Monday, 21 July 2014

The Woman in the Picture - Katharine McMahon

Set in London in 1926, this novel features Evelyn Gifford, who we first met in an earlier novel by Katharine McMahon, The Crimson Rooms. Now one of the first female qualified solicitors, Evelyn’s brother was killed in WWI and she is living with her young nephew and his mother Meredith. Two cases dominate the storyline; one regarding disputed paternity and another regarding union strikes. In her personal life, too, Evelyn faces challenges, decisions and conflicts, with the chance of happiness with a man who admires and loves her, and yet the lure of a past lover returned.

The Woman in the Picture is another beautifully written historical novel by Katharine McMahon, with super characterisation; it’s wonderful to revisit Evelyn and discover her current endeavours – though this novel can certainly be read without having read The Crimson Rooms.
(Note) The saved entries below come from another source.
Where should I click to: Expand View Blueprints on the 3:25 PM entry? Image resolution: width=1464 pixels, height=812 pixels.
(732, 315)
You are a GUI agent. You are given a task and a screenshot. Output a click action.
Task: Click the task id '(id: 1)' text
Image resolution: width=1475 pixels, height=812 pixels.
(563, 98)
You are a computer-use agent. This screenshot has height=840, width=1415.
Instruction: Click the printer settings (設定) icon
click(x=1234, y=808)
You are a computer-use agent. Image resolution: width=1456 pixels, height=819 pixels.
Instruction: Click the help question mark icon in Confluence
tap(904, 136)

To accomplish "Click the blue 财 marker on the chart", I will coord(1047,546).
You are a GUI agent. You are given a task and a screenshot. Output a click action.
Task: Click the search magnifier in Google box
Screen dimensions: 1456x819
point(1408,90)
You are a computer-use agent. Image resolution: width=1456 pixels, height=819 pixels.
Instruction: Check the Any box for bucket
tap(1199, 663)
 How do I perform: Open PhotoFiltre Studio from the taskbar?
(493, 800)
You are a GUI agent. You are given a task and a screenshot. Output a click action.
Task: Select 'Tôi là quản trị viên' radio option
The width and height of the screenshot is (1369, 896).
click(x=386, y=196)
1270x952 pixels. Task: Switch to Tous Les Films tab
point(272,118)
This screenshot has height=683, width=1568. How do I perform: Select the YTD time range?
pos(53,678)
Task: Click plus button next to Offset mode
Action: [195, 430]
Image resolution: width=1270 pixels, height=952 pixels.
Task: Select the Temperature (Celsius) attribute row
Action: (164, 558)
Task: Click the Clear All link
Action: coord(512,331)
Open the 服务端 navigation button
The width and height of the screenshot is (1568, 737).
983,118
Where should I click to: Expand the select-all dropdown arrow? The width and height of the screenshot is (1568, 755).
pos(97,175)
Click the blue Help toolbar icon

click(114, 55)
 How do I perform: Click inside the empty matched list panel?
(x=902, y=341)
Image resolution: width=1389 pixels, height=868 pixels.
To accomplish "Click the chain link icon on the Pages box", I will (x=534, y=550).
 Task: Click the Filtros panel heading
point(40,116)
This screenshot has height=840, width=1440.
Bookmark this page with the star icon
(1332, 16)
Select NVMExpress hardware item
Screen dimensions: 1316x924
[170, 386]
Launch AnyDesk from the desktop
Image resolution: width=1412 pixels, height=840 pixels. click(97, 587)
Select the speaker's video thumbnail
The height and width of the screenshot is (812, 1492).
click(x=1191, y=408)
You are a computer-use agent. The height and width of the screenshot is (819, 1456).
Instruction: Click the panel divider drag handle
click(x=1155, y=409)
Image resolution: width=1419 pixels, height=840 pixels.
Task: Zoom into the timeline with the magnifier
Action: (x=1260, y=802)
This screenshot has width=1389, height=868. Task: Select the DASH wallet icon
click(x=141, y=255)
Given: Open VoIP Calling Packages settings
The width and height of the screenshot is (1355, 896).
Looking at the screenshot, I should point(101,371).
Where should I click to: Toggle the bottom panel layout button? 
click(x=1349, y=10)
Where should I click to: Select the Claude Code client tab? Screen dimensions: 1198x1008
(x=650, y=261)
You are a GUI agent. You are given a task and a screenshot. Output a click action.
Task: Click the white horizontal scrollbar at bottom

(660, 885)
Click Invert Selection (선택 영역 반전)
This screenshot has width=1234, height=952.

The narrative offers a compelling portrait of a time when a female lawyer was unusual and the preconceptions and judgements Evelyn therefore faces from others in the profession and from the general population.

The story moves along at a good pace, both the legal matters and the romantic aspects are intriguing and held my interest. The author has a skillful and elegant way with language and incorporates convincing authentic period detail. I think anyone who enjoys well-written historical fiction with an engaging, intelligent plot and an element of romance, and in particular if you like to read about a strong, independent female central character, will find a lot to love in this novel.

Published by Weidenfeld & Nicholson


  1. The legal focus of the plot make this one sound very different in a good way. Well crafted characters in book like this are essential so it is good to hear that McMahon has done a good job on that front.

    1. Thanks for your comment, Brian. Definitely a strong, well drawn lead character and interesting legal themes too.

  2. This sounds interesting. I like that there's both legal and personal story lines. I will definitely have to look for this one though I think I'll start with the first one.

  3. I remember hoping there would be a sequel when I read The Crimson Rooms, so I'm really looking forward to reading this one.

  4. Hi Lindsay, I adore well-written historical fiction so this sounds just perfect for me.
    Sorry I’ve not been over for a while I’ve been away. Barbara.

  5. The first thing that struck me about this book was the cover and the picture of someone smoking. Funny how quickly we've getting used to no longer seeing such images.

    The dual aspect of the story certainly sounds like an interesting combination.